AI AgentsNew·Falk Gottlob··21 min read

The Seven-Agent Reset: A Lean PM AI Fleet, One Agent Per Stage

Starting over: the seven-agent PM AI fleet I'd build today. One per PM OS stage, each with named signals, a single surface, and a quarterly kill-switch test.

PM AI agentsagent fleet designminimum-viable fleetPM operating systemagent architecturelean fleetFalkster
Helpful?

I just published an honest accounting of the 39 PM AI agents I deployed across four product orgs in 80 days. The piece ends with one paragraph saying "if I started over today, I'd build seven agents and stop." That paragraph is the most-asked-about part of the piece, including by me. So I'm writing the design document.

This is the entire agent fleet I would build from scratch on April 28, 2026. Seven agents. One per stage of the PM operating system. Each agent has a name, a cadence, a kill-switch, and a single surface where its output lands. No agent in this fleet exists to be impressive. Every agent in this fleet exists to do one job well enough that a real human, on a real Tuesday, would notice within a week if you turned it off.

The short version

The seven-agent fleet replaces the typical 30-to-50-agent sprawl with one minimum-viable agent per stage of the PM operating system. The Sentinel watches overnight signals and produces a morning red-flag brief. The Listener runs weekly on Monday and turns the past week of customer interviews into a Jobs-to-Be-Done update. The Steward runs daily at 4pm and tells you tomorrow's three decisions. The Forge converts a one-page spec into a working prototype on demand. The Ship Brief fires on every production deploy and produces both the user-facing release note and the engineering rollback brief in one artifact. The Compass runs daily and reports the three outcome metrics that matter against last week's baseline. The Reflector runs Friday and produces next week's bets, this week's wins, and a monthly compounding-lessons doc.
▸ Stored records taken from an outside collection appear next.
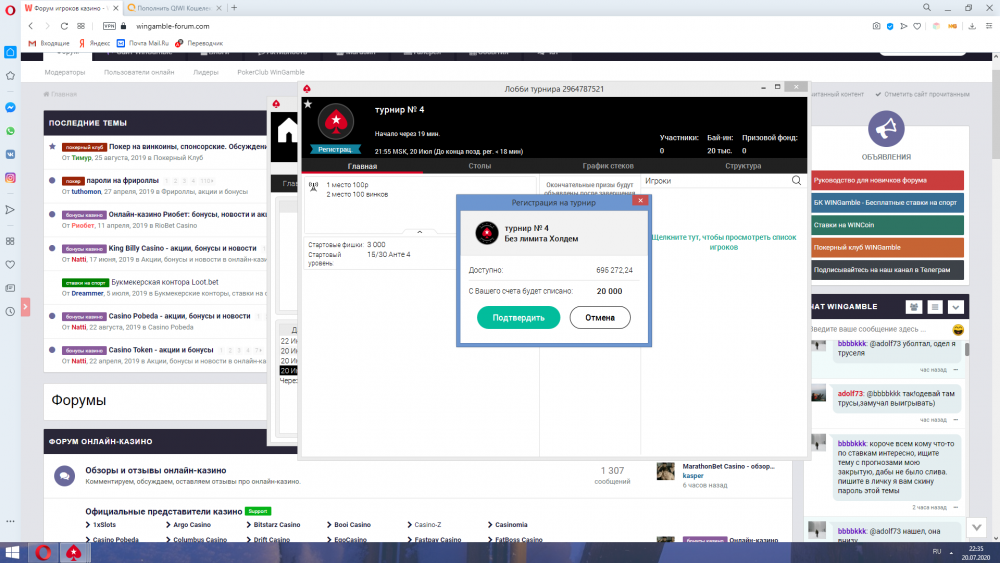Expand the WinGamble chat dropdown arrow
Viewport: 1000px width, 563px height.
pyautogui.click(x=956, y=307)
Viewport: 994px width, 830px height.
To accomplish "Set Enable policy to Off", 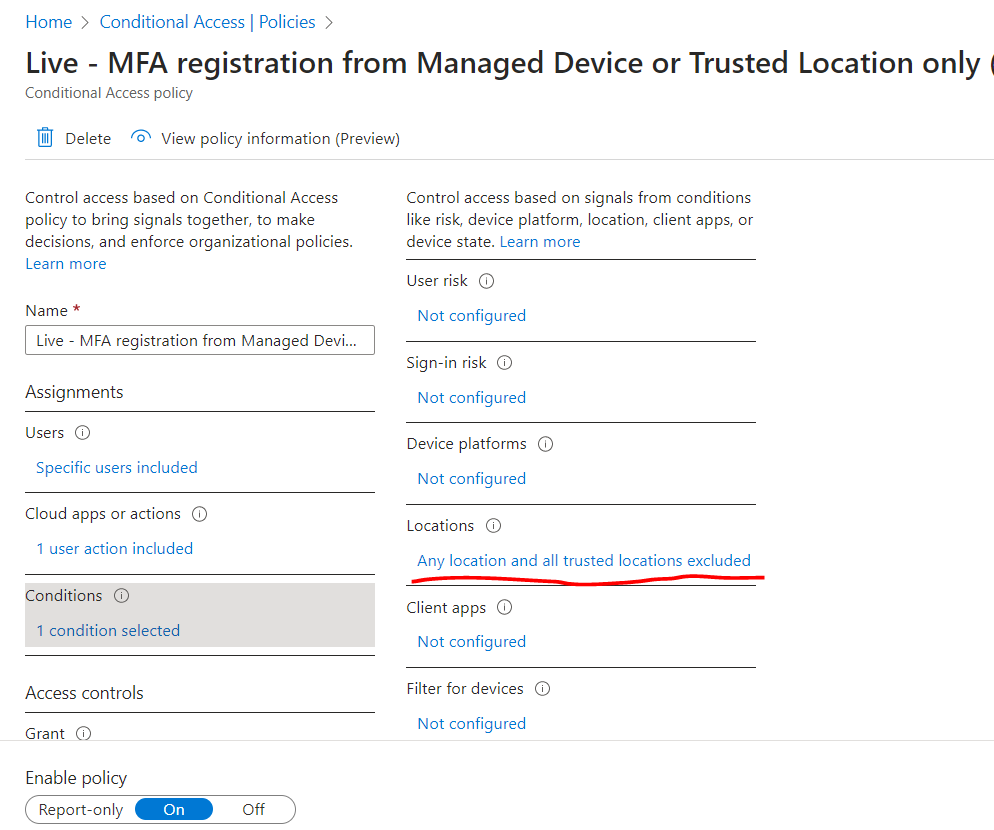I will [253, 809].
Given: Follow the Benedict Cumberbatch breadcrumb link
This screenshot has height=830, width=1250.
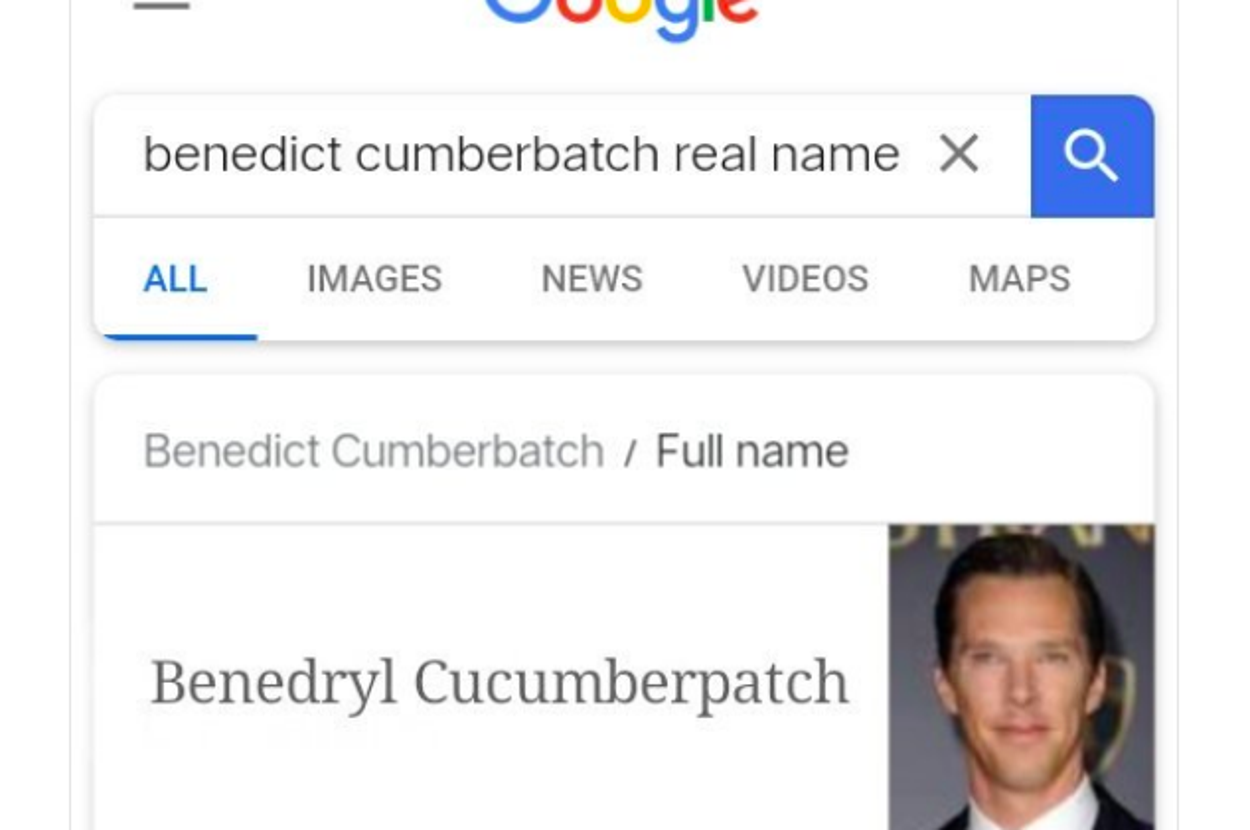Looking at the screenshot, I should click(374, 452).
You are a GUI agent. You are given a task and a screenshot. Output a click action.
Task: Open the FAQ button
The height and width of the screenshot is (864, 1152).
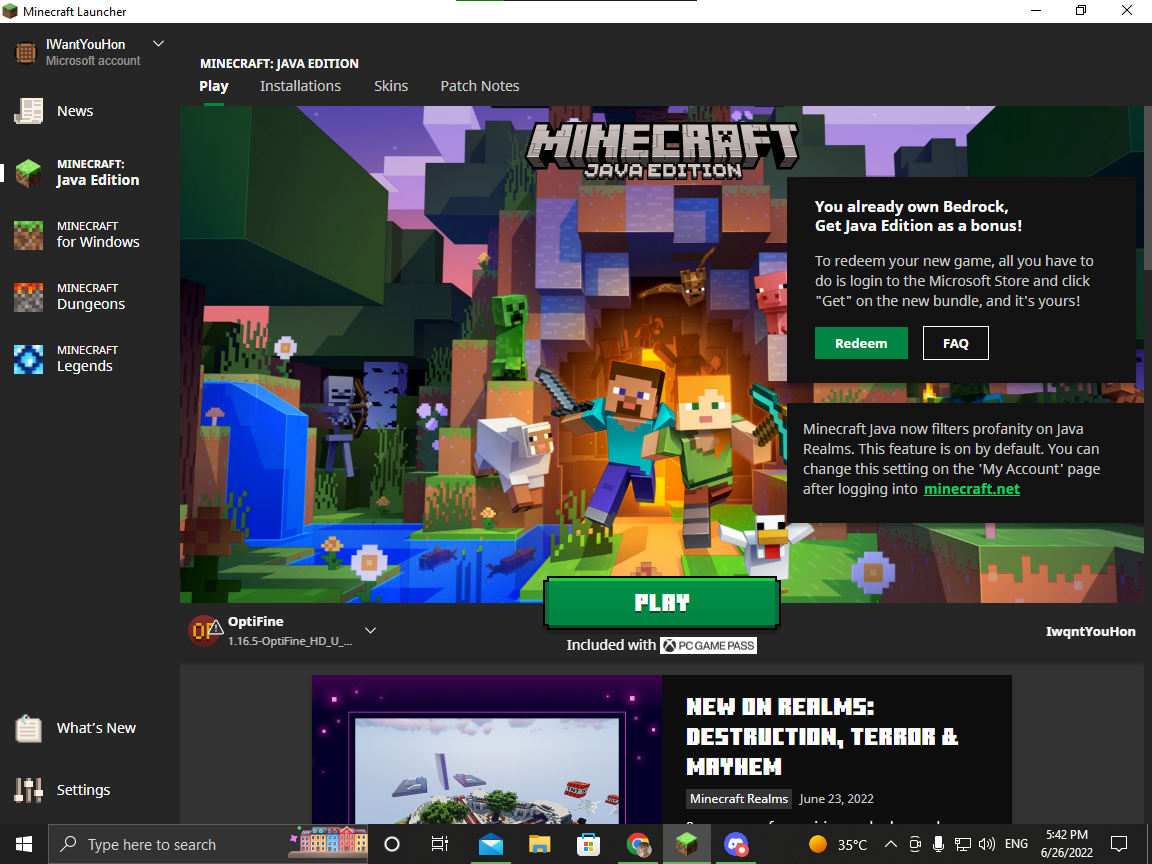click(956, 343)
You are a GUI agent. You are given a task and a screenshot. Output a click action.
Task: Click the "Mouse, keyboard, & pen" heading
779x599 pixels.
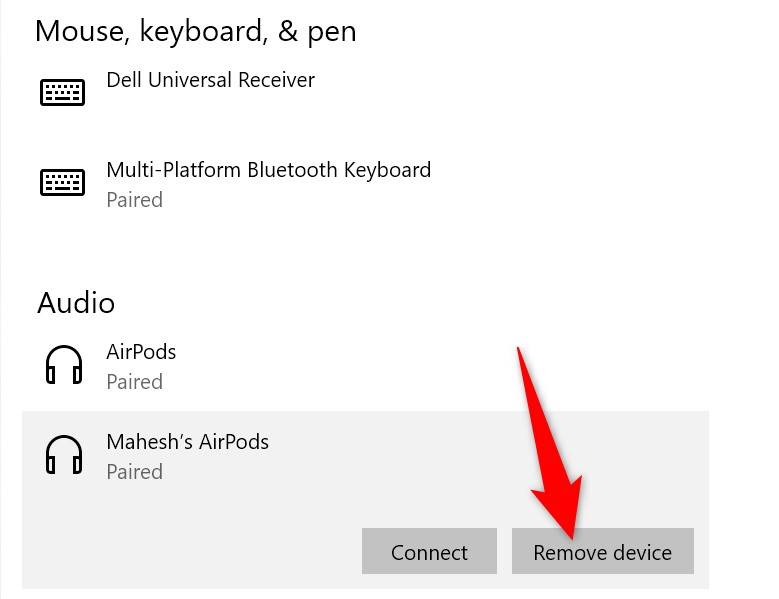click(x=195, y=31)
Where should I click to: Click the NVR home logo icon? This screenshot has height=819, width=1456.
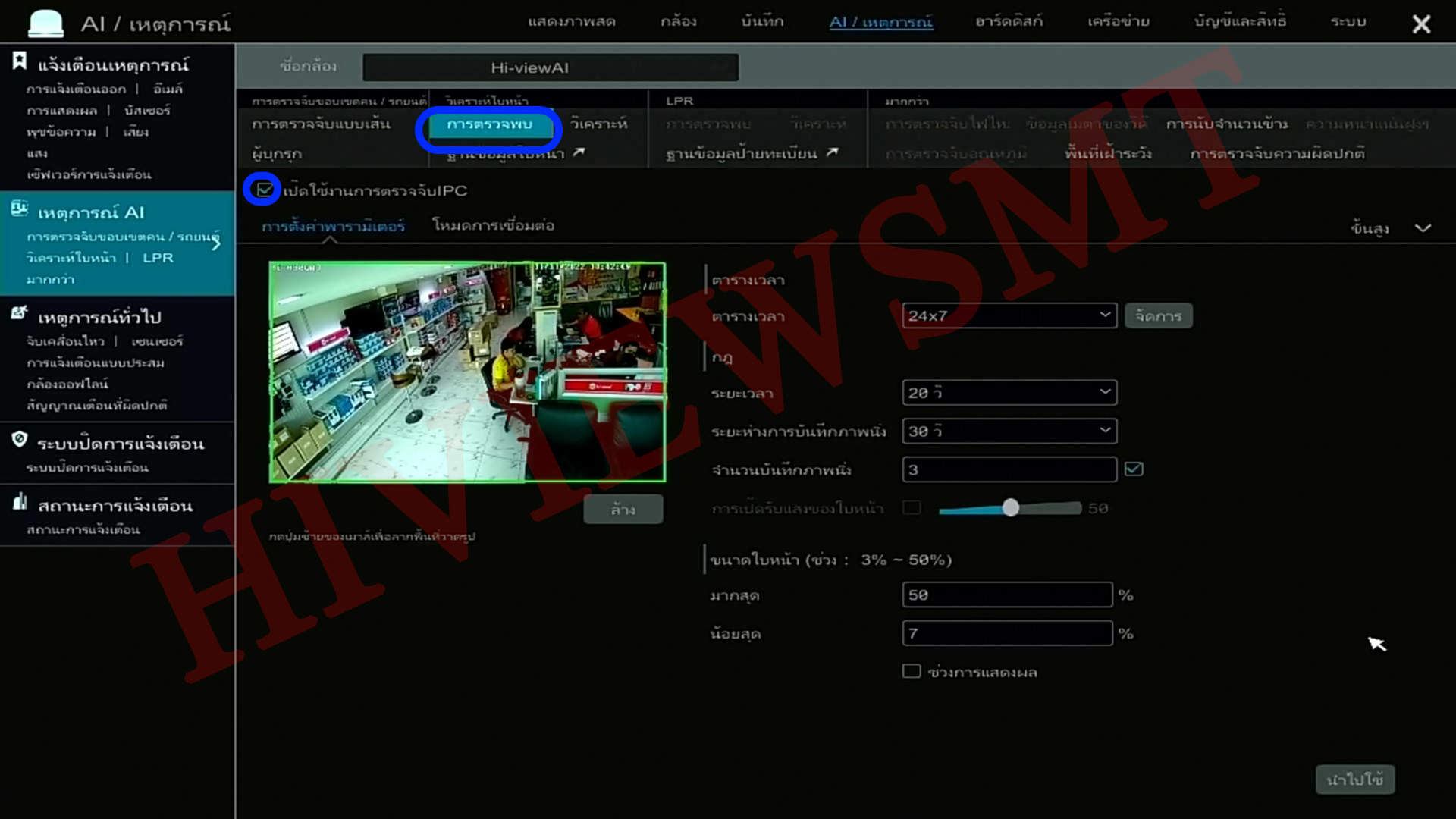tap(46, 23)
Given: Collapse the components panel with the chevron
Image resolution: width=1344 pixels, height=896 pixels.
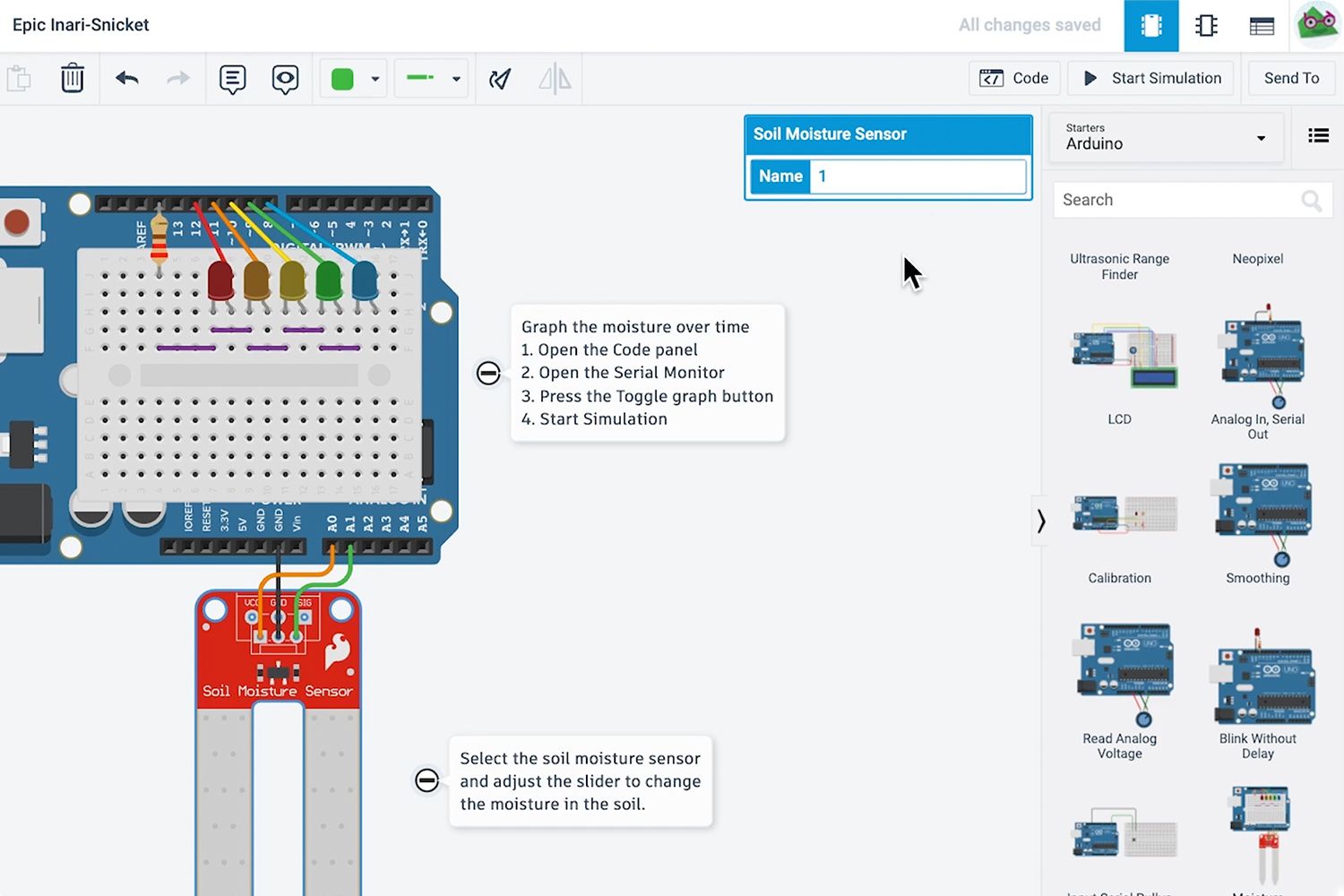Looking at the screenshot, I should pos(1040,520).
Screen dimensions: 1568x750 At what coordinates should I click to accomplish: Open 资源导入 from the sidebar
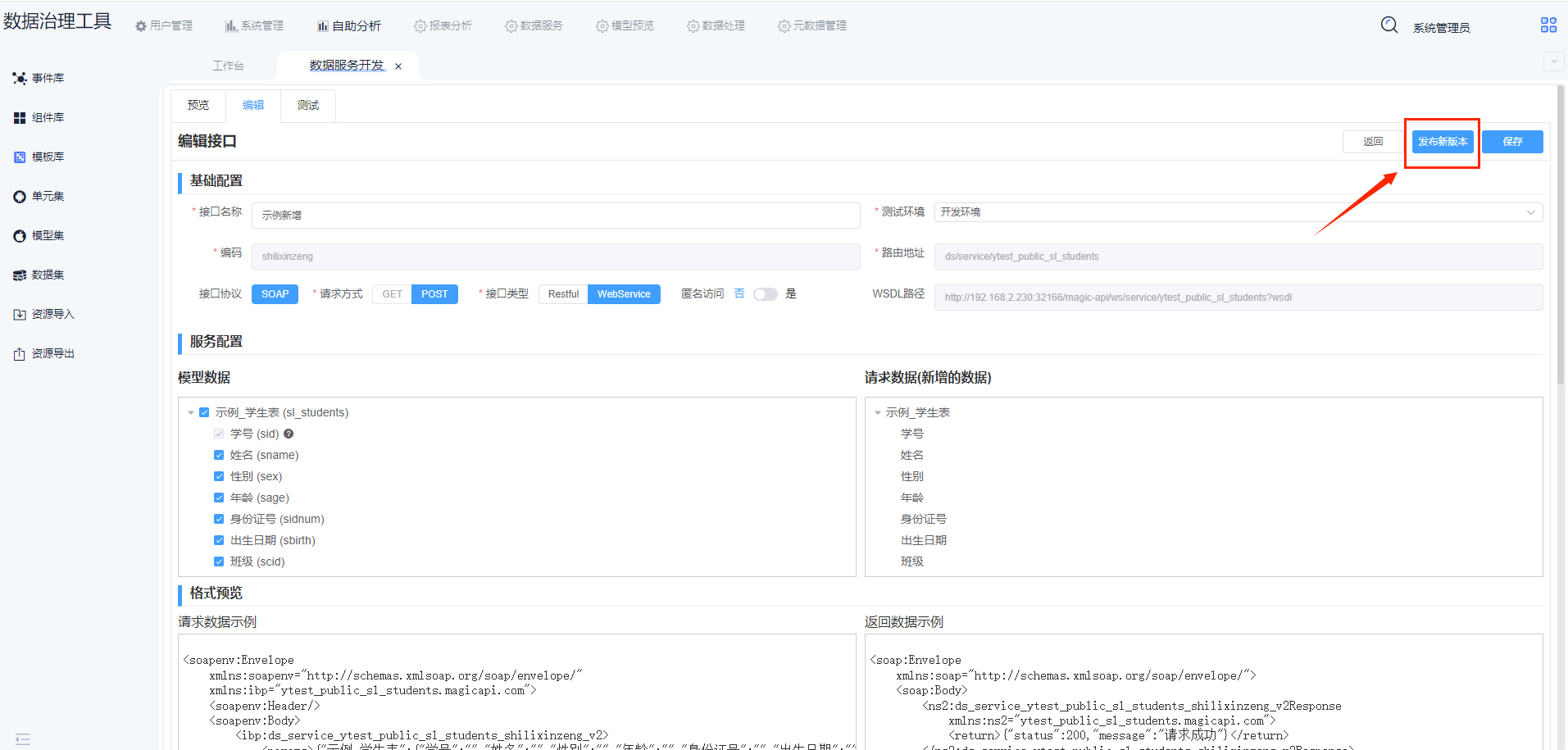(43, 315)
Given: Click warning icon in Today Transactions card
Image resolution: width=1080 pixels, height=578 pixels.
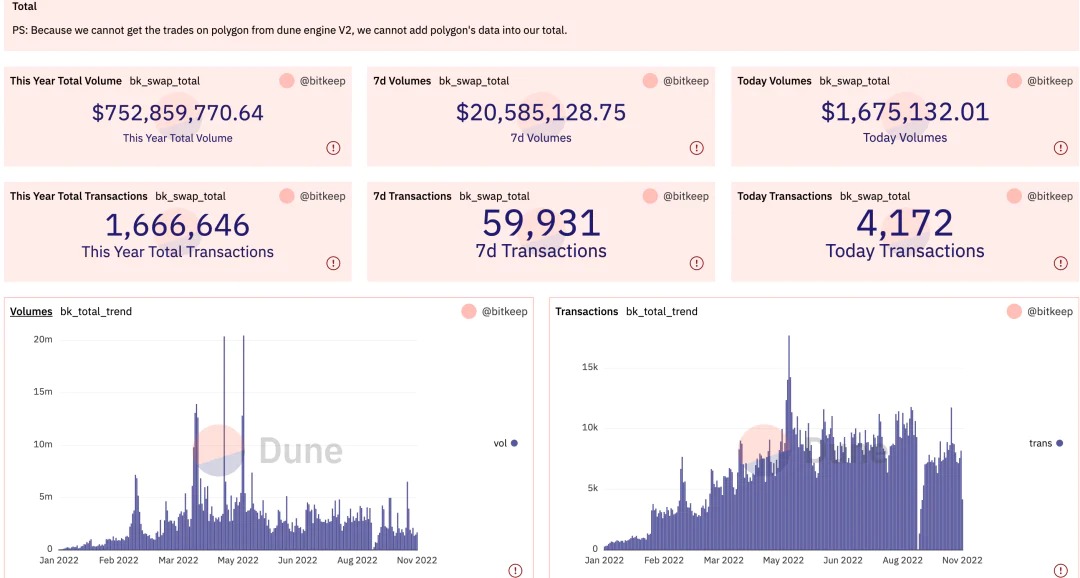Looking at the screenshot, I should (x=1061, y=263).
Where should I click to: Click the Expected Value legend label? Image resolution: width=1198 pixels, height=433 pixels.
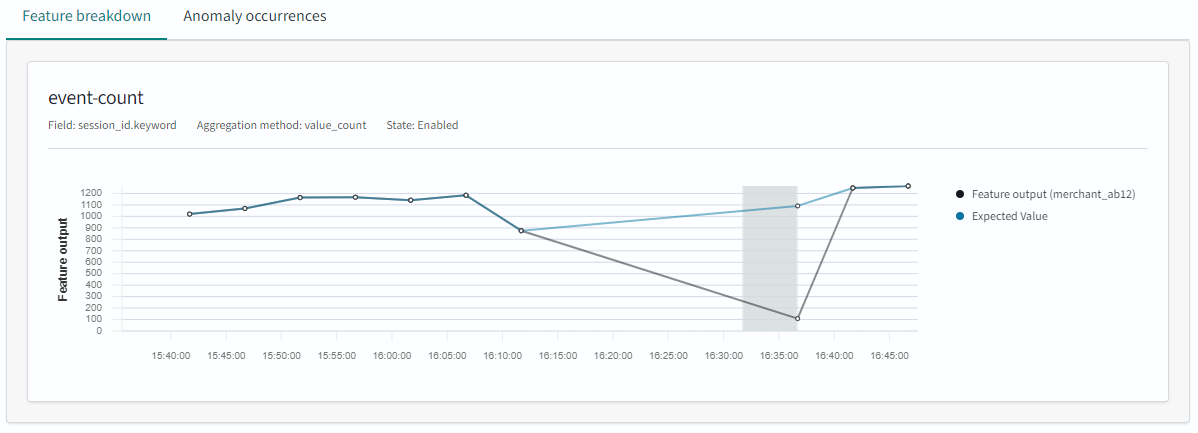point(1009,216)
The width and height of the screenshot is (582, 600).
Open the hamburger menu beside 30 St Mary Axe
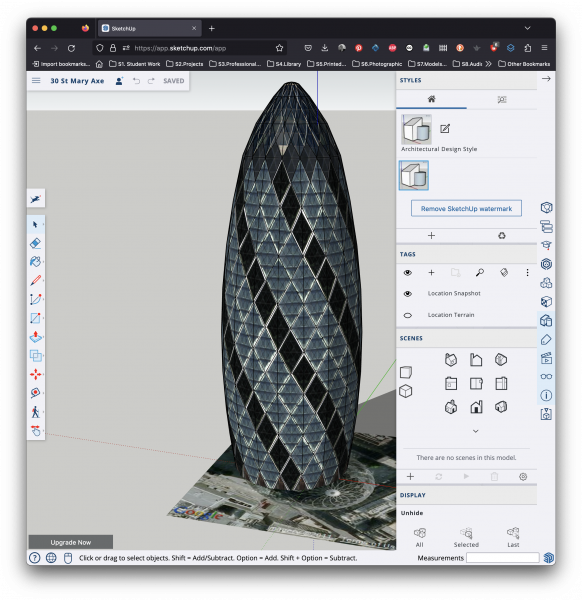point(36,80)
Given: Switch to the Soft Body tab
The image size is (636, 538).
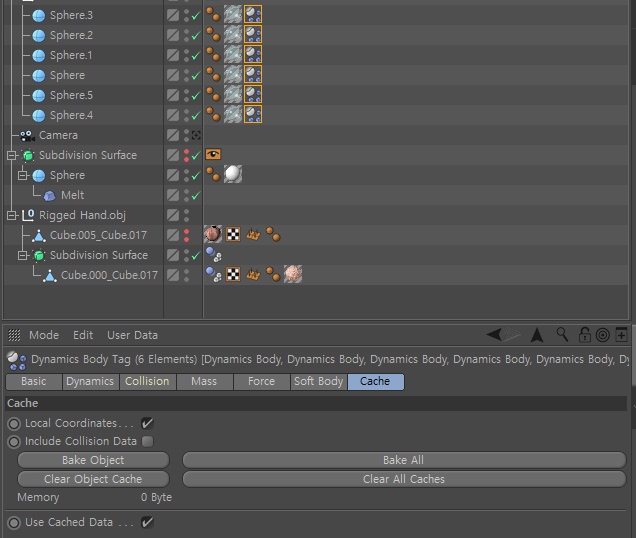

The whole fleet is governed by one rule: every agent has a named human DRI who runs a kill-switch test once a quarter. If turning the agent off for a week produces no complaint, the agent gets retired. Reading the field research first will explain why this rule is non-negotiable.

Every agent has a named owner, a single signal stack, a single output surface, and a kill-switch test. Anything past that is decoration.

Before I tell you about the seven, here's what I'm leaving out

The thirty-something agents I am explicitly not building in this fleet. The rule for inclusion was simple: a named PM, on a named Tuesday, would feel the agent's absence within a week. Anything I couldn't honestly answer yes to went in the cut pile.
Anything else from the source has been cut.